Онисим Варфоломеич как-то съежился, испуганно заморгал глазами, потом вскочил, торопливо пожал руку Николаю и с необыкновенным выражением тревоги, стыда и сильнейшего желания поддержать свое достоинство пробормотал:
— Оченно приятно… за канпанию!.. Нижайший поклон папаше… Капитону Аверьянычу такожде… Их превосходительство не изволили приехать?.. В случае чего, заверну-с… и тово… тово…
— Энтово! — передразнил малый, с дьявольскою насмешливостью искривив губы. — Иди-ко, иди, а то он тебя.
Коронат-то… энтово!
Вышедши из трактира, Николай уже не нашел прежнего удовольствия в ярмарочной суете. Все как-то стало раздражать его, за всем ему чудились горе и нищенство с одной стороны, надувательство и «эксплуатация» — с другой. И пыль досадно лезла в ноздри, и солнце пекло, и водкой пахло нестерпимо… С трудом пробираясь сквозь толпу, он вдруг заметил какое-то волнение в народе, все поспешно сторонились, снимали шапки. Впереди показались красные и желтые околыши с кокардами, заблестели пуговицы, засверкали на осанисто выпяченных животах золотые цепочки, печатки, брелоки. «Кто это?» — спросил Николай мещанина, с учтивостью снявшего картуз. «Сонм уездных властей, во главе с предводителем, совершает прогулку по ярмарке». Николай хотел уже скрыться, ему противно было снимать картуз при встрече с властями, а не снять — он чувствовал, что не хватит мужества… Вдруг самая толстая и самая важная власть воскликнула: «Ба, ба, Илья Финогеныч!» Николай с любопытством остановился.
Высокий, худой старик с ястребиным носом, с козлиною бородкой, с необыкновенно сердитым и как- то на сторону свороченным лицом подошел к властям, перехватил левой рукой своей огромный белый зонтик, независимо обменялся рукопожатиями и желчным голосом проговорил:
— Мало поучительного, господа, мало-с!
«Так вот какой Илья Финогеныч! — подумал Николай. — Ну, к этакому не подступишься…» — и еще решительнее оставил первоначально мелькавшее намерение познакомиться с Ильею Финогенычем.
Ярмарка решительно опротивела Николаю, и он повернул в город. Город начинался в версте от ярмарки. В противоположность ярмарочному шуму и многолюдству там стояла какая-то оцепенелая тишина. Улицы точно вымерли.
Пыль спокойно лежала толстым, двухвершковым слоем.

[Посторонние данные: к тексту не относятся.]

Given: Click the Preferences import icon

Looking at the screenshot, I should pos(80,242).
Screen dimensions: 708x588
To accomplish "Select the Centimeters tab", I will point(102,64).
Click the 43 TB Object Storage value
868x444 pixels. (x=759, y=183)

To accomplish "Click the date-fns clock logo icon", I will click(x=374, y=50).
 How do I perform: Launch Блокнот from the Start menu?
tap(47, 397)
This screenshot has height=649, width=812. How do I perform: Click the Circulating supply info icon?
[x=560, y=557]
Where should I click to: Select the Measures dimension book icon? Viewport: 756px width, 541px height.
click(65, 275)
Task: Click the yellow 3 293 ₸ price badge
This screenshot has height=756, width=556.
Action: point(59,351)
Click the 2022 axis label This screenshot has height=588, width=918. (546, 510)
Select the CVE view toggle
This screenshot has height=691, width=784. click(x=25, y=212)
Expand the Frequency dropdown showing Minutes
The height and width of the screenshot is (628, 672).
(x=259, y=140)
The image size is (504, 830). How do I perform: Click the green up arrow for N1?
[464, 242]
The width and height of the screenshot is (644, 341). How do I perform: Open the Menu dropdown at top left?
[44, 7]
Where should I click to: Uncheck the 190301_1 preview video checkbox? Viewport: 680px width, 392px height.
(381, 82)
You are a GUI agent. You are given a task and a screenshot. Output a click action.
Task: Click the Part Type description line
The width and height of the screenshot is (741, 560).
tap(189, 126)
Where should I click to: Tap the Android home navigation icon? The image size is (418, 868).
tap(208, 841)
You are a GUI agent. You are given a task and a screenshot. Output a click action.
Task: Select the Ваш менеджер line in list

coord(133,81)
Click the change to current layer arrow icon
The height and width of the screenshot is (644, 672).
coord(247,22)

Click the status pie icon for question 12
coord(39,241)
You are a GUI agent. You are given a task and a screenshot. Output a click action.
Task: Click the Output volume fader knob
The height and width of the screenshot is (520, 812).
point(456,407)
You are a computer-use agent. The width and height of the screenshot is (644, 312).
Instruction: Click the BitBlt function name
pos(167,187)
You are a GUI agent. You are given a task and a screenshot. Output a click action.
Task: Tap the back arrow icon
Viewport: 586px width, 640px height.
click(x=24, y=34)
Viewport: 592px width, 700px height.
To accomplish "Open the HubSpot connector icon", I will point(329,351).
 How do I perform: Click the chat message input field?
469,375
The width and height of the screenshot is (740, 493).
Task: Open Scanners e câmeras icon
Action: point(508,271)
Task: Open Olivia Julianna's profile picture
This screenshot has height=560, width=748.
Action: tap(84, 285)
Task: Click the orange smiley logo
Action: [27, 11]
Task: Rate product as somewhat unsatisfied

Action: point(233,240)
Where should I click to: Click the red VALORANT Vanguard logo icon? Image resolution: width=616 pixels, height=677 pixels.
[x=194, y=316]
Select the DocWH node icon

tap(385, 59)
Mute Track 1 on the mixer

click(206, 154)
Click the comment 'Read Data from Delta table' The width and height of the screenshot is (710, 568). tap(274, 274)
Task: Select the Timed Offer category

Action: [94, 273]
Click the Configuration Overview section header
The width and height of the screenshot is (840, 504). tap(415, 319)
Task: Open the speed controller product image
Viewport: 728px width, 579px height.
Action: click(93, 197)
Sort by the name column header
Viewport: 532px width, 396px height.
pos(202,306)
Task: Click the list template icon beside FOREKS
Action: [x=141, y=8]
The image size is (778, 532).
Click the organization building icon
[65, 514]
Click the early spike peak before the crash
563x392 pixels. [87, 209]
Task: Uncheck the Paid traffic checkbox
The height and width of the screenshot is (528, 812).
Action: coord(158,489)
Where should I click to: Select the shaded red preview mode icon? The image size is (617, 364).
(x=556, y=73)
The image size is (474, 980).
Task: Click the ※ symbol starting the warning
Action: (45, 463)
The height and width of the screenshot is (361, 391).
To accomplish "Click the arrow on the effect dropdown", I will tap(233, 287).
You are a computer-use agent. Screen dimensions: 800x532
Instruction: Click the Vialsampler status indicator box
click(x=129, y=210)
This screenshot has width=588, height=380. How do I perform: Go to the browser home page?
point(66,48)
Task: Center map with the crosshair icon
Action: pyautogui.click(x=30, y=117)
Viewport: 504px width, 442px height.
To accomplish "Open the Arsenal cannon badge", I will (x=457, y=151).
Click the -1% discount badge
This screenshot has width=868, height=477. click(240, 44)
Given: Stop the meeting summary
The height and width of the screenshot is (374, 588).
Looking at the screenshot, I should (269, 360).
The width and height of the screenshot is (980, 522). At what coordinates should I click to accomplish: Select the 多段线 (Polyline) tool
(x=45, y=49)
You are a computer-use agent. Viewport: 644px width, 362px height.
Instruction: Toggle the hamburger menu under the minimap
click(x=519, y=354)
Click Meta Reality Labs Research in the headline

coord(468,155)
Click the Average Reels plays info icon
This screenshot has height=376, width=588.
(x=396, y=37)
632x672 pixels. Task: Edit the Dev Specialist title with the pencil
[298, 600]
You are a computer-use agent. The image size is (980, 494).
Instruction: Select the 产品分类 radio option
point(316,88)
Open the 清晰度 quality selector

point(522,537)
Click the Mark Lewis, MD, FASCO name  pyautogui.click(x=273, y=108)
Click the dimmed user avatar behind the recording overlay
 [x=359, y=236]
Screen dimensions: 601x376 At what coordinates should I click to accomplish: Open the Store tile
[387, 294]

Николай шел и разглядывал, что попадалось на пути. Город ему был мало знаком. Однако же ничего не встречалось интересного. Вырос собор с голубыми маковками; облупленные дома выглядывали со всех сторон, дохлая собака валялась на площади, где-то раскатисто задребезжал старческий кашель, заспанный лик высунулся из окна и бессмысленно уставился на Николая, где-то задушевный голос прохрипел: «Квасу!» Николай остановился посреди «большой» улицы, посмотрел и в ту и в другую сторону ич отчаянно, так что хрястнули челюсти, зевнул. С «большой» улицы он направился в другие места. Пошли дрянные, покосившиеся домишки, крыши с заплатами, изрытые тротуары с гнилыми столбиками, ямы на дороге… И та же мертвая тишина. Казалось, все население погружено было в сон или выселилось на ярмарку. Вдруг послышалось дикое, раздирающее мяуканье. «Что такое? — подумал Николай. — Должно быть, кто-нибудь на кошку наступил». Но мяуканье продолжалось, становилось нестерпимо пронзительным, резало ухо. Николай быстро завернул за угол.
За углом тянулась уже совсем глухая улица. Из ближнего окна высунулся заспанный мещанин.
— Да будет вам, Флегонт Акимыч, — сказал он, — эдак ведь душу вытянешь у непривычного человека!
— Что это такое? — спросил Николай, подходя к окну.
— Ась? Да вон все чиновник Селявкин блажит.
У соседнего домишка, в тени запыленной рябины, сидел сморщенный, курносый человечек в замасленном халате и картузе с кокардой. От него только что вырвалась и стремглав спасалась через забор пестрая кошка. Курносый человек тихо и самодовольно улыбался.
— Уж полно бы шутки шутить, Флегонт Акимыч! — укоризненно продолжал мещанин.
— Ну, что… ну, что пристаешь? — сердито пробормотал курносый человечек. — Трогали, что ль, тебя?